Caesar potato salad
6 Servings
Ingredients
Quantity | Ingredient | |
---|---|---|
1½ | tablespoon | Extra-virgin olive oil |
2 | Garlic clove, minced | |
2 | slices | French Bread |
1½ | pounds | Small red potatoes |
3 | tablespoons | Dry vermouth |
2 | tablespoons | Balsamic vinegar |
1 | tablespoon | Lemon juice |
2 | teaspoons | Dijon Mustard |
2 | teaspoons | Anchovy paste |
¼ | teaspoon | Salt |
⅛ | teaspoon | Pepper |
¼ | cup | Chopped green onions |
3 | tablespoons | Finely chopped fresh flat-leaf parsley |
Romaine lettuce leaves, optional | ||
¼ | cup | Grated fresh Parmesan cheese |
Directions
Combine oil and garlic; let stand 30 minutes.

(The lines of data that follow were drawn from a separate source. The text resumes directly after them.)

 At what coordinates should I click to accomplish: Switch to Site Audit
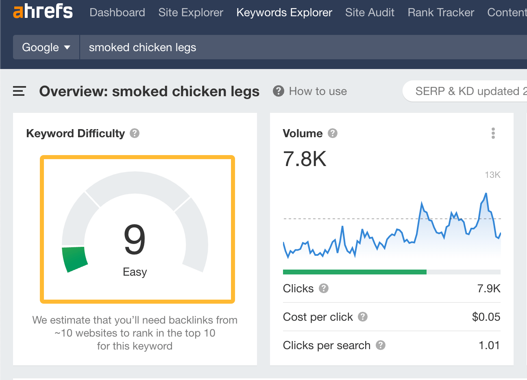click(x=370, y=12)
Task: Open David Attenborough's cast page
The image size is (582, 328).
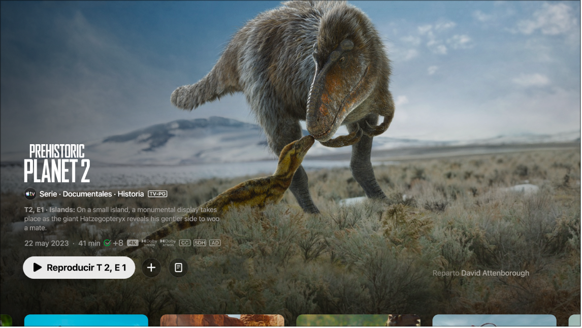Action: [494, 273]
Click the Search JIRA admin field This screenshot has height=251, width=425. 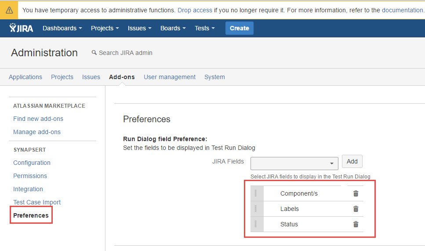pyautogui.click(x=125, y=53)
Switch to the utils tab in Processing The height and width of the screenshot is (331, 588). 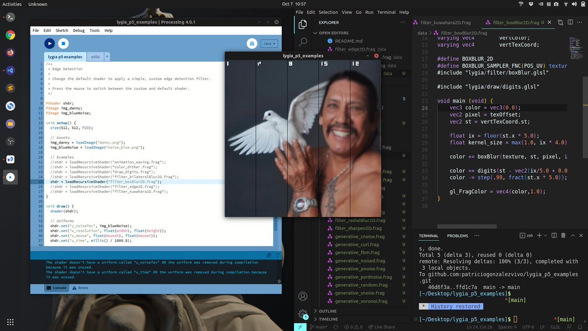95,57
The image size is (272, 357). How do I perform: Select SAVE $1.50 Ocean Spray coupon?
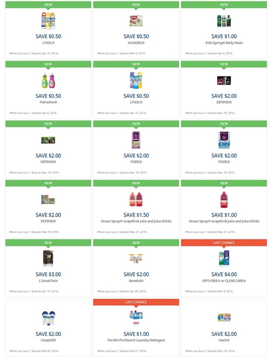coord(136,215)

Preheat oven to 350F°. Brush 1½ tsp oil mixture over bread; cut into cubes. Place bread cubes in a single layer on a jelly roll pan. Bake at 350° for 9 minutes or until toasted.
Steam potatoes, covered, 18 minutes or until tender. Let cool; cut into ¼-inch thick slices. Combine potato slices and vermouth; toss gently to coat.
Combine remaining oil mixture, vinegar and next 7 ingredients (vinegar through parsley) in a bowl. Pour dressing over potatoes; toss gently to coat. Cover and chill. Serve in a lettuce-lined bowl, if desired. Sprinkle with cheese and croutons.